Sunday, May 4, 2014

Cash or Credit?

     When you arrive to Philly, a whole new world of museums, shopping, and dining opens in front of you. But to fulfill all your plans you need to be ready financially. If you have enough cash, you are probably covered. But is it safe to always carry $100, $200 on you being prepared to buy something in case of emergency?
And let's face the reality, America is a debit/credit card country. You can pay with card almost everywhere, even the cab. An amazing thing is that you can even leave tip from your card by writing a number on a check. And if you go out with a big party, the waiter will (maybe not always easily especially because of your foreigner English) split the check by 6, 8, 10 parts and then put 2 parts for couples and 1 part for singles. Sooner or later you will need a card.
      If you decide to have a debit card, you need to open an account in a bank. To open an account without Social Security Number or without a job is not easy, and there are a lot more documents to be provided. But don't worry, after all you are an expat wife and you came here because of your husband, so go to the bank together and add your name to his account so you can have a joint account (side plus: from that moment on, you will have access to all his money) ;-). In order to have a joint account you just need to provide your home passport. The very same day you can have a temporary card while they will mail the permanent to your address. To use the card you might need some kind of identification. If you still don't have any American ID (you can read how to get one in our post "Your ID Please"), you should carry your passport with you. Or you can use debit card customizing option offered now by many banks. As I did, you can put your picture on it. Of course, it's not an official ID, but it will work most of the times (as a matter of fact, they never ask my ID for this card).
     Next step is a credit card. If you are here for some time, you have probably heard expressions like credit score and credit history. If you have long terms plans here in U.S., you better start building your credit history. In Russia it was easy, if you have a good salary, you never had credit and you don't have any pending debt, you could easily get car credit or mortgage, because you are "clean". Instead here, you can expect only minimum amount for the first-time credit. Anyway, as soon as you get a job, you can try to apply for "simple" credit card. Many institutions have cards that allow to re-build or start a credit history. By saying "simple", I mean that some credit cards are easier to get than others. Credit cards normally provide to the consumers several bonuses (like cash back, rewards points, airfare miles, etc.) the better, more tempting and greater are the rewards, the higher are the requirements for the applicant. For example, it's hard to get an American Express or miles rewards credit card from your airline (i.e. US Airways, Delta, etc). Most of credit cards application can be done on the institution website, and the decision time may vary: for basic cards it can be few minutes, for harder ones you'll get an answer by mail in several days . Never apply for several credit cards at once: when your credit-ability is being checked by more than one bank at the same time, it means that your shopping for credit because you need it and that might not be good for your application. Also, when requesting a credit card, your credit score is checked: every inquiry reduces your credit score a bit.
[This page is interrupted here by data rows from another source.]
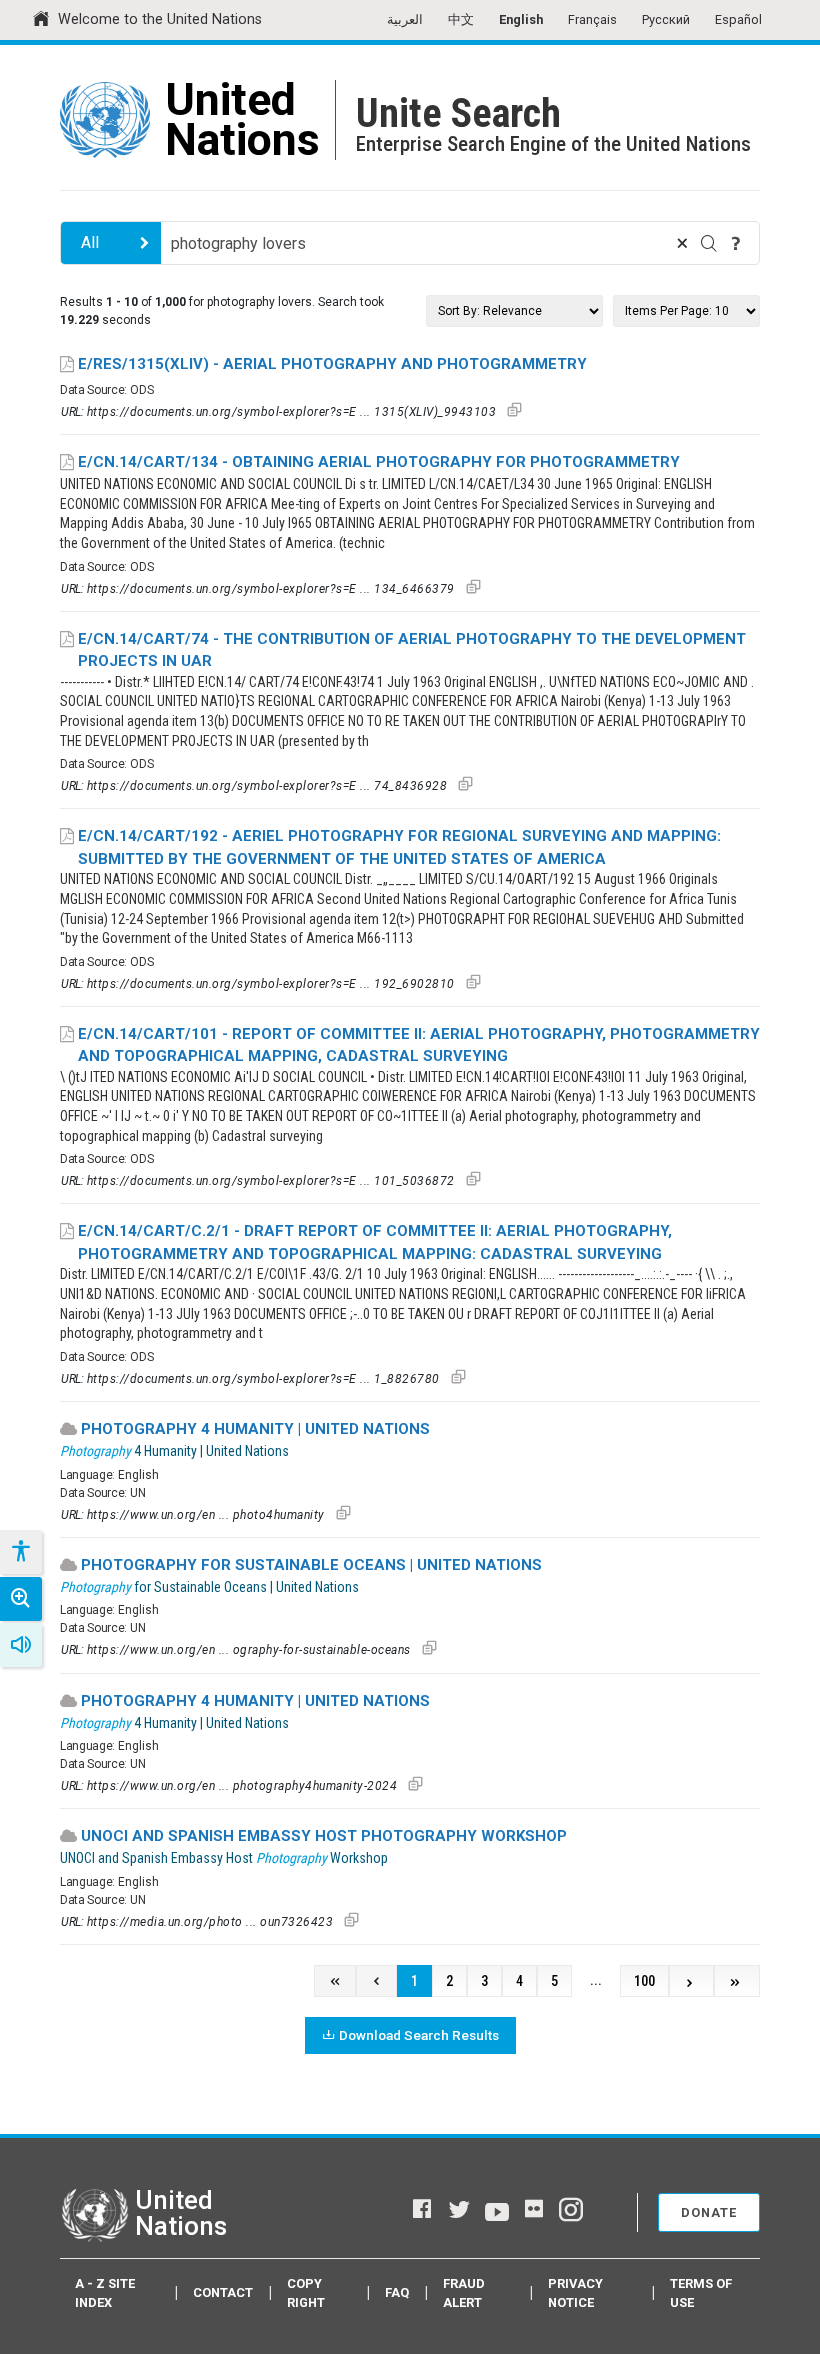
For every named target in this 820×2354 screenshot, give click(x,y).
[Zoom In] (21, 1599)
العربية (405, 19)
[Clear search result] (682, 243)
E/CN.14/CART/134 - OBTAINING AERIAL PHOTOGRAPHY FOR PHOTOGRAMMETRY (379, 462)
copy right (306, 2293)
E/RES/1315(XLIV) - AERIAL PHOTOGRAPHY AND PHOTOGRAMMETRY (332, 364)
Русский (666, 19)
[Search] (709, 243)
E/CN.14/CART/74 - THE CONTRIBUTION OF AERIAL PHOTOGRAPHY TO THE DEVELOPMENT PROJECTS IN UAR (412, 650)
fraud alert (464, 2293)
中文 (461, 19)
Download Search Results (419, 2035)
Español (738, 19)
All (90, 242)
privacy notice (575, 2293)
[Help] (736, 243)
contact (223, 2292)
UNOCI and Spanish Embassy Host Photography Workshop (324, 1836)
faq (397, 2292)
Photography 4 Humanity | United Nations (255, 1429)
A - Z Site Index (105, 2293)
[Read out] (21, 1645)
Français (592, 19)
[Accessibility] (20, 1552)
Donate (709, 2212)
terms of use (701, 2293)
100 (644, 1981)
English (521, 19)
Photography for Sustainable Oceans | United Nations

     In case your application is rejected, there is a way: secured credit card. You basically deposit your own money in a credit institution and they issue to you a guaranteed credit card. As soon as you got your first credit card, manage it carefully and use only 1/3 of your available credit. 1/3 of your credit is a recommended utilization ratio in order to build a good credit history. And yes, credit cards issued by shopping retailers, as Macy's, Bloomingdale and many others, may seem "simple" to get, because they are offered every time you do shopping, but they are very poor credit cards, with extremely high interest rates, and you definitely don't want them to build your own credit history. The length of your line of credit is a major factor in your credit score: you should never cancel your older credit card. That is why the choice of your first credit card is extremely important. You don't want to go for a "shopping" one. Anyway, when you start using your very own credit card every month and pay it every month on time, this should allow your credit score to improve and therefore, even if you started with little credit limit this should increase over time. Little tips: set the payment of recurring bills on your card, for example your phone bill, and set up automatic payments of your balance, they both look good for your credit history. As a matter of fact, after using my first credit card just for several months my credit score improved and without asking I got a limit increase; and bunch of other credit card companies started to mail their applications to my home address, including the more rewarding cards I wished before. So now when we are thinking about mortgage, me and my husband, both having a good credit score, can apply with joint income and have stronger application. 
     Finally, coming back to our cash/debit discussion, there are still places where you can pay only cash or there is a card minimum , but don't worry, we're in America, no merchant wants to loose your business: in these places you will definitely find ATM either near or even inside of the store, salon, etc. Only remember about tolls, if you drive a car and don't have EZpass, you can pay only cash!!! If you don't have any you will need to wait for an officer, who will issue you a ticket and you pay later online or with a check. So my advise is: get a card and carry $20 cash.